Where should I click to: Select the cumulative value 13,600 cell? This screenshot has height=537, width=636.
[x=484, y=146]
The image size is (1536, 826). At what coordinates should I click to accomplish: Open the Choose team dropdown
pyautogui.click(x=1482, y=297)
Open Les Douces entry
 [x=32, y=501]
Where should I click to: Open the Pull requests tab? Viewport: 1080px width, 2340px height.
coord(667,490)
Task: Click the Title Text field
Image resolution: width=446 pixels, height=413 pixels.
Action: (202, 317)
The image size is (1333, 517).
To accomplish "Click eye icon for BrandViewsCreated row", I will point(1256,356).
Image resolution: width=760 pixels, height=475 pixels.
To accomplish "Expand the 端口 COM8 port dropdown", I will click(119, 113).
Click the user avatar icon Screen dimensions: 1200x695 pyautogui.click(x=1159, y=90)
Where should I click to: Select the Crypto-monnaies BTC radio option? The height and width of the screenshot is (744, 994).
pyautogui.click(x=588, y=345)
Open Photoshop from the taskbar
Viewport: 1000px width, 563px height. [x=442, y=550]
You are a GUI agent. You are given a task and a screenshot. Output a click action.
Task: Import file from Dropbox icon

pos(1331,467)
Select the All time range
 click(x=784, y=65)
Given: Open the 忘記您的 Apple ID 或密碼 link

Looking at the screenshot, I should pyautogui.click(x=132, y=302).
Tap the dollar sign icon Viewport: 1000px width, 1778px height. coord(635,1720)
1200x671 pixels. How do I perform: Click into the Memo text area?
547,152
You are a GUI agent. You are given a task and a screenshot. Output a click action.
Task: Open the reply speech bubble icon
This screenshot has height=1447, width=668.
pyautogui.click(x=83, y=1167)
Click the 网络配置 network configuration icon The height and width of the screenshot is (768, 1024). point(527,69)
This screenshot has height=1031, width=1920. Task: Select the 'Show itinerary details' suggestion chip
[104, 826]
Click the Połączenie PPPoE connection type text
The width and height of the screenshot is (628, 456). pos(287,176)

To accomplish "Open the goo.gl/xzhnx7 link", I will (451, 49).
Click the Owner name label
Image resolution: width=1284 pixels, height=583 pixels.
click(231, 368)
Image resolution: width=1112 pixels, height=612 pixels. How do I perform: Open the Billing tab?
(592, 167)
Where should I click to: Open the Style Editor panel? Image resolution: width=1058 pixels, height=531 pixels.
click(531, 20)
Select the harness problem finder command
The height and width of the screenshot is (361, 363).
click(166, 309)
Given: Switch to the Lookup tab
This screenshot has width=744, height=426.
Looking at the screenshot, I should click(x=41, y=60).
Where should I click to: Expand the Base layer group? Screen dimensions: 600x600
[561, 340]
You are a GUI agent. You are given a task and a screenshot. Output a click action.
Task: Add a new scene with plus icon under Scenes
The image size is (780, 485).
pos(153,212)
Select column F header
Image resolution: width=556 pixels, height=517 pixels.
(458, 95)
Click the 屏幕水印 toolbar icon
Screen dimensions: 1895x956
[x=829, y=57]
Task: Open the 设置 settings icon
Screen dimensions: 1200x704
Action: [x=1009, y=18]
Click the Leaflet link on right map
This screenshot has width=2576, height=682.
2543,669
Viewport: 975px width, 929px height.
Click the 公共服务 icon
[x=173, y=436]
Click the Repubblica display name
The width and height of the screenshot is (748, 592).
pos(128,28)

• Work order: Please copy out the records exactly as they appear.

• Written answer:
Where should I click to: Select the cumulative value 13,600 cell? This screenshot has height=537, width=636.
[x=484, y=146]
The image size is (1536, 826). At what coordinates should I click to accomplish: Open the Choose team dropdown
pyautogui.click(x=1482, y=297)
Open Les Douces entry
 [x=32, y=501]
Where should I click to: Open the Pull requests tab? Viewport: 1080px width, 2340px height.
coord(667,490)
Task: Click the Title Text field
Image resolution: width=446 pixels, height=413 pixels.
Action: (202, 317)
The image size is (1333, 517).
To accomplish "Click eye icon for BrandViewsCreated row", I will point(1256,356).
Image resolution: width=760 pixels, height=475 pixels.
To accomplish "Expand the 端口 COM8 port dropdown", I will click(119, 113).
Click the user avatar icon Screen dimensions: 1200x695 pyautogui.click(x=1159, y=90)
Where should I click to: Select the Crypto-monnaies BTC radio option? The height and width of the screenshot is (744, 994).
pyautogui.click(x=588, y=345)
Open Photoshop from the taskbar
Viewport: 1000px width, 563px height. [x=442, y=550]
You are a GUI agent. You are given a task and a screenshot. Output a click action.
Task: Import file from Dropbox icon

pos(1331,467)
Select the All time range
 click(x=784, y=65)
Given: Open the 忘記您的 Apple ID 或密碼 link

Looking at the screenshot, I should pyautogui.click(x=132, y=302).
Tap the dollar sign icon Viewport: 1000px width, 1778px height. coord(635,1720)
1200x671 pixels. How do I perform: Click into the Memo text area?
547,152
You are a GUI agent. You are given a task and a screenshot. Output a click action.
Task: Open the reply speech bubble icon
This screenshot has height=1447, width=668.
pyautogui.click(x=83, y=1167)
Click the 网络配置 network configuration icon The height and width of the screenshot is (768, 1024). point(527,69)
This screenshot has height=1031, width=1920. Task: Select the 'Show itinerary details' suggestion chip
[104, 826]
Click the Połączenie PPPoE connection type text
The width and height of the screenshot is (628, 456). pos(287,176)

To accomplish "Open the goo.gl/xzhnx7 link", I will (451, 49).
Click the Owner name label
Image resolution: width=1284 pixels, height=583 pixels.
click(231, 368)
Image resolution: width=1112 pixels, height=612 pixels. How do I perform: Open the Billing tab?
(592, 167)
Where should I click to: Open the Style Editor panel? Image resolution: width=1058 pixels, height=531 pixels.
click(531, 20)
Select the harness problem finder command
The height and width of the screenshot is (361, 363).
click(166, 309)
Given: Switch to the Lookup tab
This screenshot has width=744, height=426.
Looking at the screenshot, I should click(x=41, y=60).
Where should I click to: Expand the Base layer group? Screen dimensions: 600x600
[561, 340]
You are a GUI agent. You are given a task and a screenshot. Output a click action.
Task: Add a new scene with plus icon under Scenes
The image size is (780, 485).
pos(153,212)
Select column F header
Image resolution: width=556 pixels, height=517 pixels.
(458, 95)
Click the 屏幕水印 toolbar icon
Screen dimensions: 1895x956
[x=829, y=57]
Task: Open the 设置 settings icon
Screen dimensions: 1200x704
Action: [x=1009, y=18]
Click the Leaflet link on right map
This screenshot has width=2576, height=682.
2543,669
Viewport: 975px width, 929px height.
Click the 公共服务 icon
[x=173, y=436]
Click the Repubblica display name
The width and height of the screenshot is (748, 592).
pos(128,28)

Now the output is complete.